PASSAGE SHOWN:

-- begin --

The work is not finished.

Or so we learned at the first annual Delilah Beasley Tea, which honored the first female African-American columnist who wrote for The Oakland Tribune from 1915-1934. She unearthed histories of African-American gold miners, lobbied for anti-lynching law and spoke out for literacy and voting rights. She fought against the use of the word “darkie” and the N word in newspapers.

We need that kind of energy today.

It was clear that Belva Davis  — also honored at the event — followed in Beasley’s footsteps in her political reporting. Congresswoman Barbara Lee called Davis “a true living legend.”  Davis charted the course for women in the whole country, said Lee,  paving the way for women in journalism.

Have the times changed? Not really. Davis remembers when she had to use a typewriter and do research from journalism clips, articles cut out from the newspaper. But even now with Google and YouTube,  she says, “nothing is recorded in history without human interference.”

-- end --

DESCRIPTION OF THE TASK: Continue the piece above about the Delilah Beasley Tea, starting right after its last sentence.

Word and element pointing entries
-- begin --

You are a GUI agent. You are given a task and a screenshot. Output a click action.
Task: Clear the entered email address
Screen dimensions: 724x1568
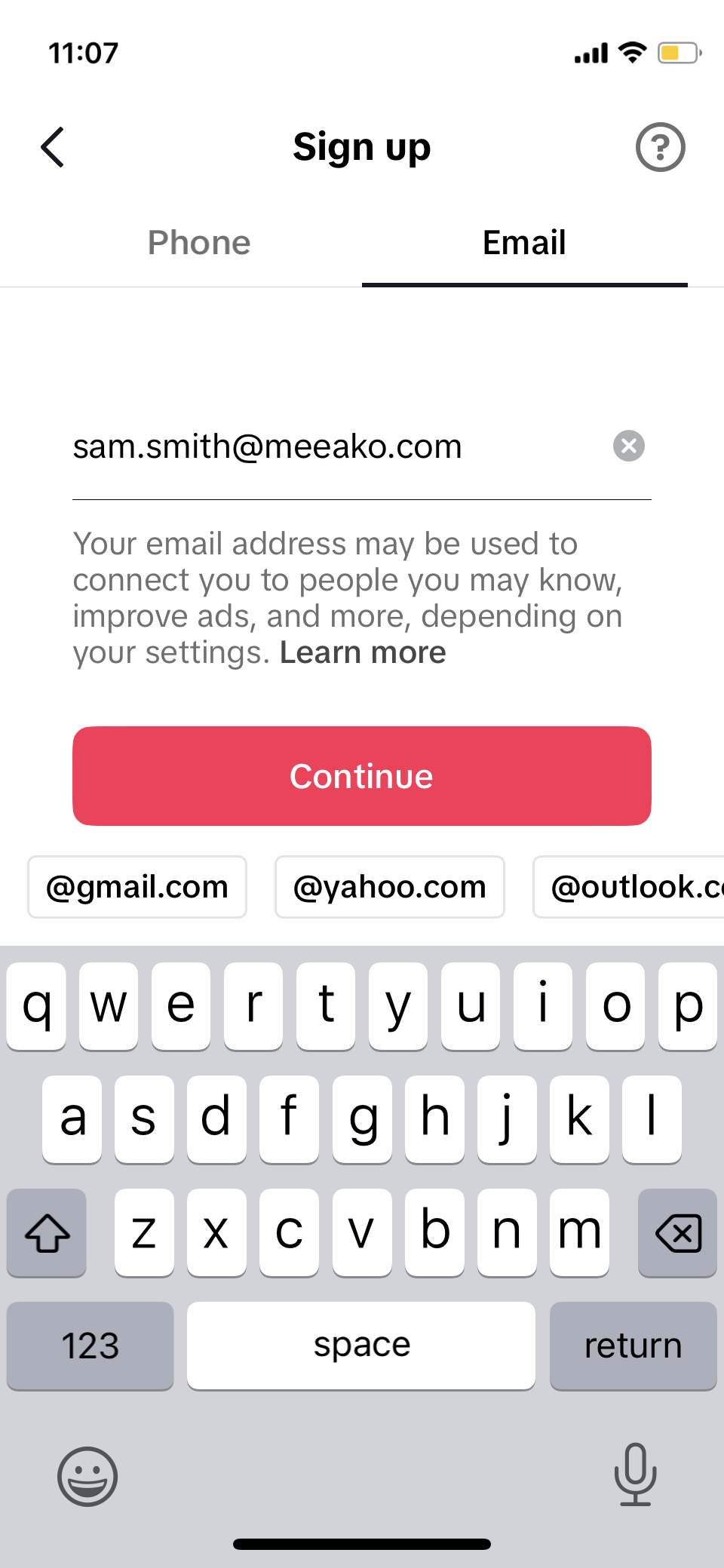tap(629, 446)
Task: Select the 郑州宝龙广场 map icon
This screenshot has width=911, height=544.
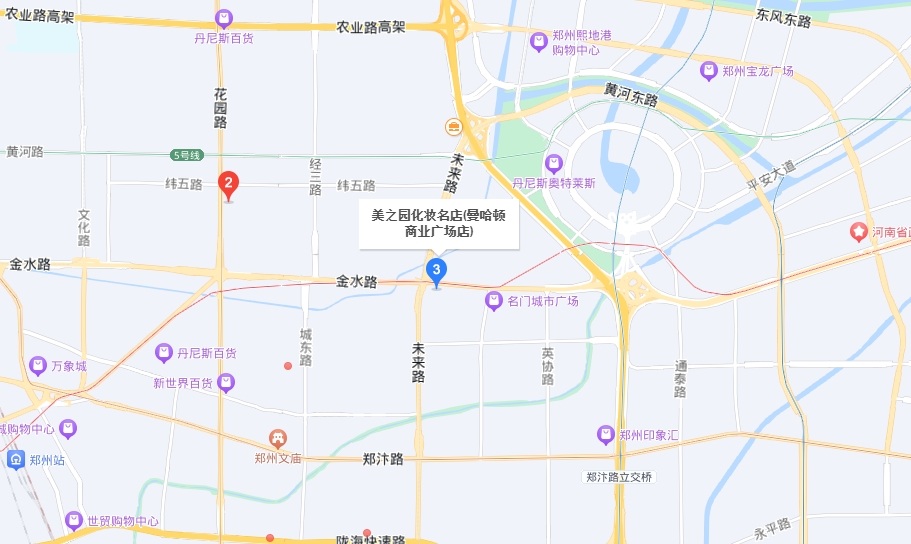Action: click(709, 71)

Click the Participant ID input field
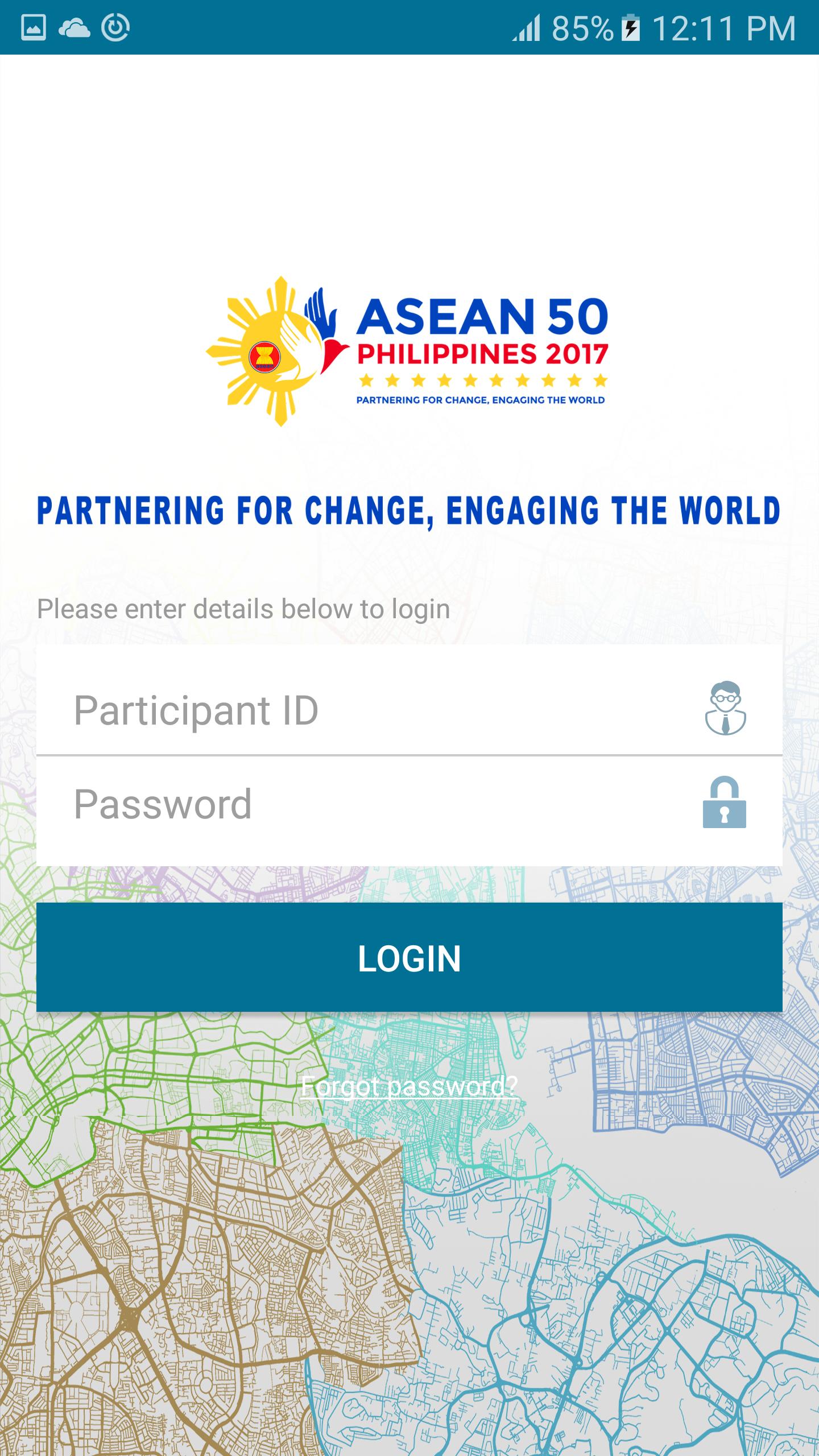pyautogui.click(x=341, y=710)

-- end --

TASK OUTPUT:
Interference means action. The CEO of Girls Inc, Linda Bossehecker, was part of the celebration and announced the opening of a chapter building in downtown Oakland at 510 16th street, one block away from the BART station. “We are expanding to provide nutrition, school counseling and fitness with greater accessibility.”

Girls Inc will do outreach to West Oakland girls in neighborhood schools.  Bossehecker said, “If Girls Inc can’t go to girls, they can come to us.”

At least one Oakland student agreed. Oakland Tech student Munirah Harris, 14, found the message “empowering.” “All these powerful women in one place give me hope.”